----- The data -----

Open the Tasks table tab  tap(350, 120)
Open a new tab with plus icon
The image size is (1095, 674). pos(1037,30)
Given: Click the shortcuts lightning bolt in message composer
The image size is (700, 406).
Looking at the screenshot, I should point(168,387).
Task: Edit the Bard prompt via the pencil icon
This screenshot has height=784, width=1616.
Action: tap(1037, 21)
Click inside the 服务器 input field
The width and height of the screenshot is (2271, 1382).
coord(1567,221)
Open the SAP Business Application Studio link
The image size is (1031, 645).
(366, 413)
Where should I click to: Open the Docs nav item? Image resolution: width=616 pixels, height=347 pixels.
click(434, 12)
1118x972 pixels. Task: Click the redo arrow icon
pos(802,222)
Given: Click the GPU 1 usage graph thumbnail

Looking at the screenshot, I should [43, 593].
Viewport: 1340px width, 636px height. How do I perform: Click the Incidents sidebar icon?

-----

Exercise brief:
Retype nothing except the lines from the line holding "Given: Click the GPU 1 usage graph thumbnail" through the last line of the entries, both included.

Task output:
Given: Click the GPU 1 usage graph thumbnail

Looking at the screenshot, I should [43, 593].
Viewport: 1340px width, 636px height. How do I perform: Click the Incidents sidebar icon?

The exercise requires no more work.